In June 1996 Nemeskéri had the electricity meter in his home checked by an electrician. Unsaturated, however, Nemeskéri had made falsified measurements to the device, which was detected by the electrician, who told Nemeskéri that he had to report this to the company, causing Nemeskéri to kill him. He plundered the corpse, stuffed it in a bag and unloaded it in front of his house. He left the bag in his courtyard and left for Vienna, where took part in a dog contest. He came home after a weekend break, and buried the man's body in his garden.
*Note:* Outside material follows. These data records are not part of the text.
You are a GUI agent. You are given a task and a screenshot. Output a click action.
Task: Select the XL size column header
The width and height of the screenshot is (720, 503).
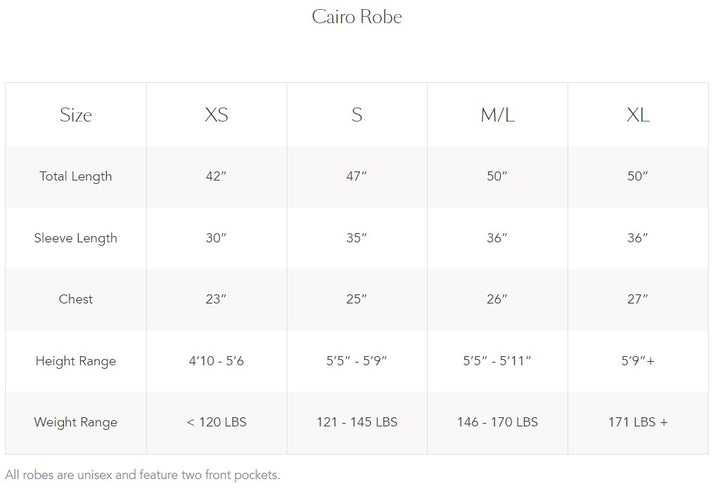[x=638, y=115]
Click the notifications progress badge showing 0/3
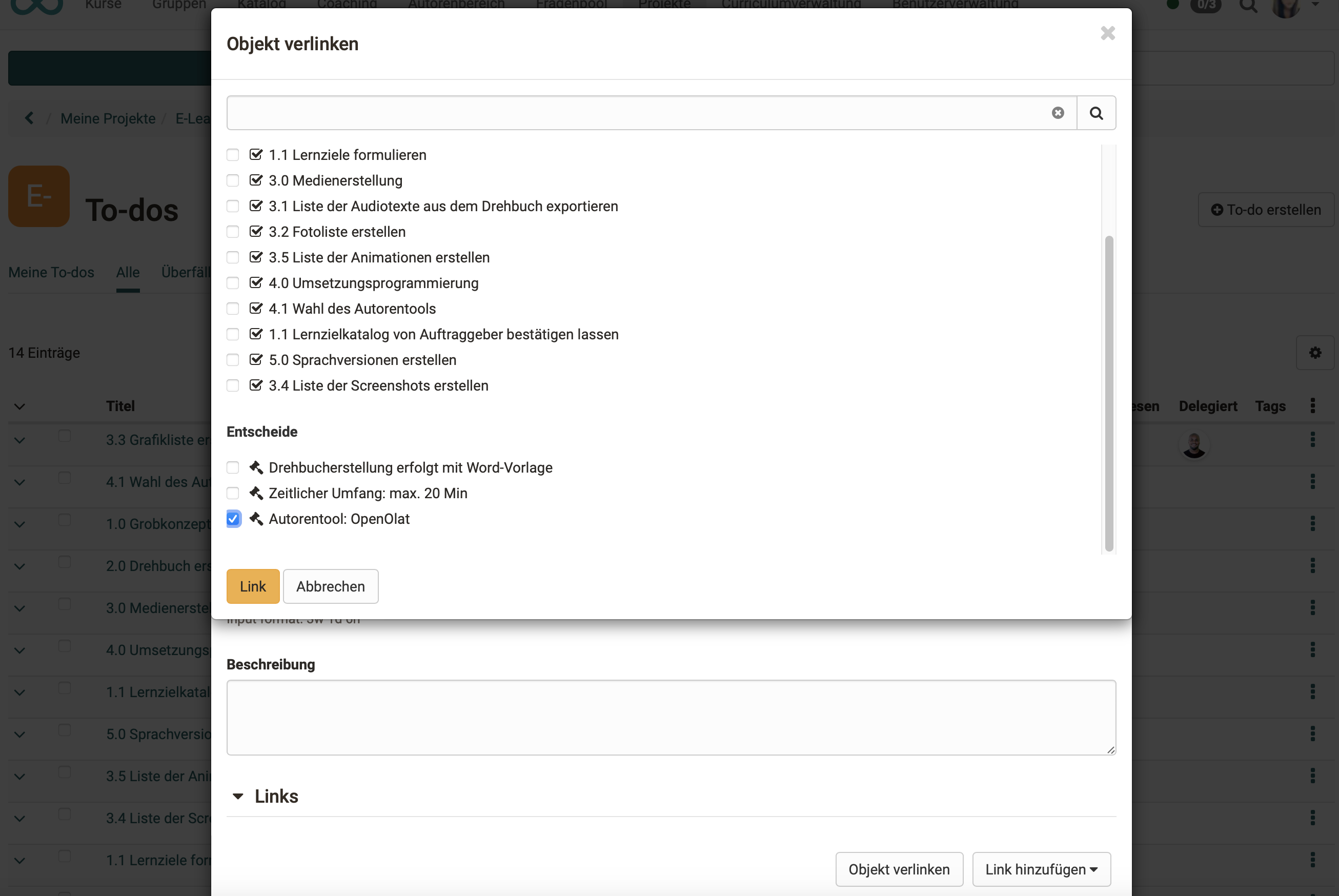The height and width of the screenshot is (896, 1339). 1206,6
In December 1997, Nemeskéri decided to get the money he had spent on buying stamps from a postwoman. On December 12, 1997, he chased the woman in his car on the pretext of buying a duty stamp for a mandate, but instead shot the woman. He stole 750,000 forints from her and then carried the body next to a lake on the outskirts of Csömör. He then stole her personal belongings and hid them in his apartment. The decomposing body was found only in February 1998. A witness claimed to have seen the woman go into the car of a man. A good quality facial composite was created, but the police said that did not have evidence of a murder, and needed to investigate further.
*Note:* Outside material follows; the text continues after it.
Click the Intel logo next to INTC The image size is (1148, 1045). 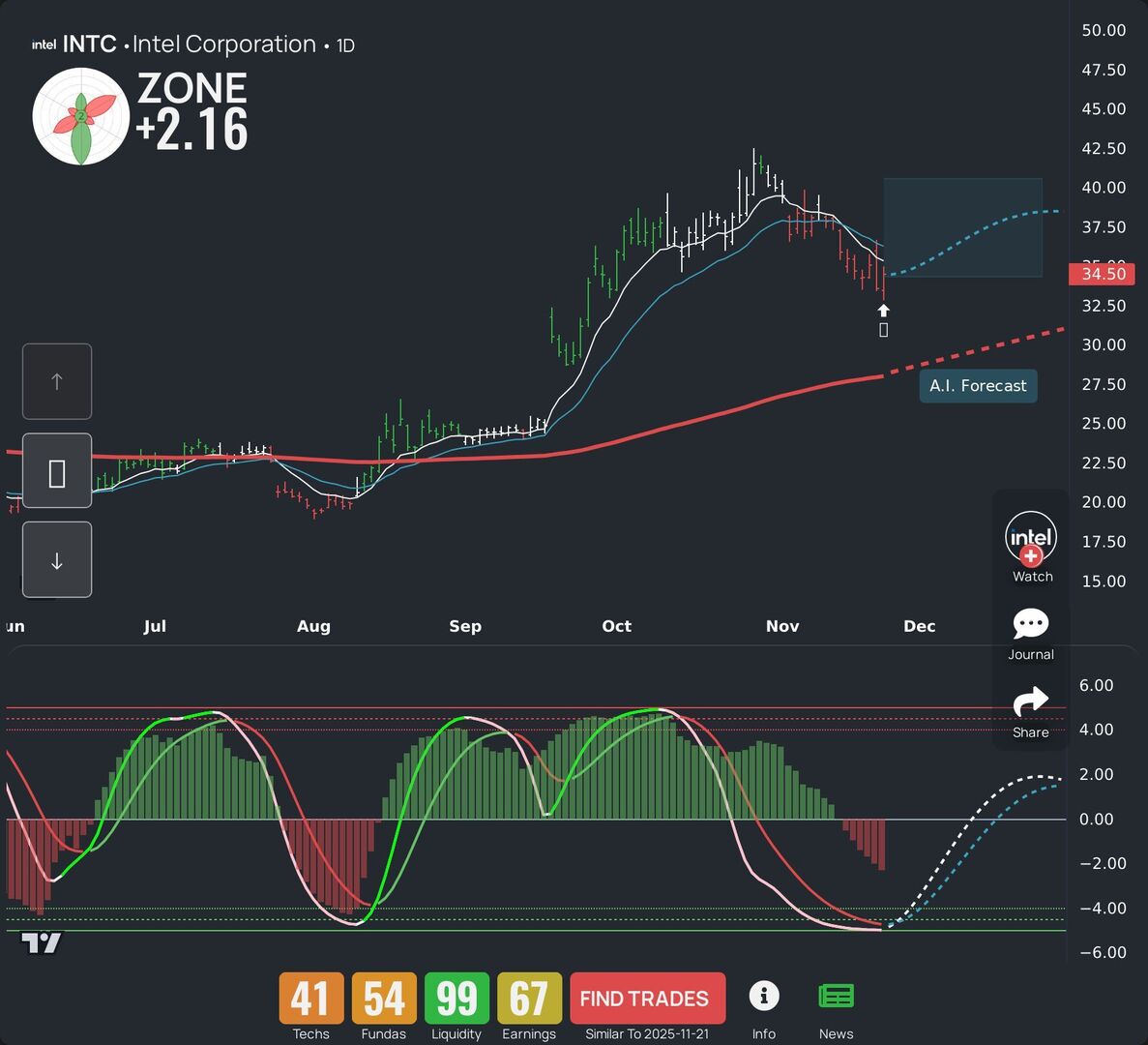point(43,44)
Nemeskéri also owed money to his half-brother, Zsolt, who had previously loaned two million forints to his brother and had been asking him for repayment for a long time. Nemeskéri was unable to return it, so his half-brother filed a lawsuit against him. The trial was scheduled for April 8, 1999 by the court. On April 7, 1999, Nemeskéri invited Zsolt to his apartment on Katóka Street for a non-dispute settlement meeting. Instead, he shot his half-brother, hiding his body in the basement.

== Arrest and trial ==
The disappearance of the brother was investigated by police, and in September 1999 Nemeskéri was also called for questioning. He was suspected by investigators as he refused to answer any questions, but then surprisingly, he said he did not kill his brother. Police conducted a search at his house in Katóka Street, and found Zsolt's corpse in the basement. Officers then reported to have found other corpses around the house.

Nemeskéri denied having any involvement in the murder of his brother and the three other victims, but the detectives did not believe him. He did not confess in court until he recognized his brother's murder, but when in his last statement, he accused his brother of the murders, explaining the change of his religion as a sign from of admission by Péter Doszpot on the scene. According to Nemeskéri's testimony, Zsolt was a soldier and violent figure, who loved his family despite his abilities, claiming the murders were because of his brother's fierce character. He claimed that the Argentine dog breeder was accidentally shot by his brother while he was playing around with his weapon, but he only realised the accident when he came home from the store. He also claimed to have taken the electrician to his brother, as he was struck by lightning, and Zsolt had become so angry that he shot the electrician, also shooting the postwoman when they started fighting. Nemeskéri selfishly considered himself a victim, repeatedly referring to the importance of family relations in the court, saddened by his half-brother's and the electrician's deaths.

However, the tactic did not work. In his judgment, the judge underline that Nemeskéri had escaped jail after his first murder and had the opportunity to change his lifestyle, but instead turned towards more murders. At the first instance of the Metropolitan Court, Nemeskéri was sentenced to life imprisonment, a sentence which could only be reviewed 40 years later. The first instance verdict from the prosecutor was accepted, but Nemeskéri filed for a pardon. In the second instance judgment, the Municipal Court of Appeal essentially left the initial verdict unchanged, only finding that the fourth murder was for the sombre reason of exasperating the man's punishment to an actual life-span. In the end, the "Katóka Street Killer" was sent to the Star Prison in Szeged to serve out his life sentence.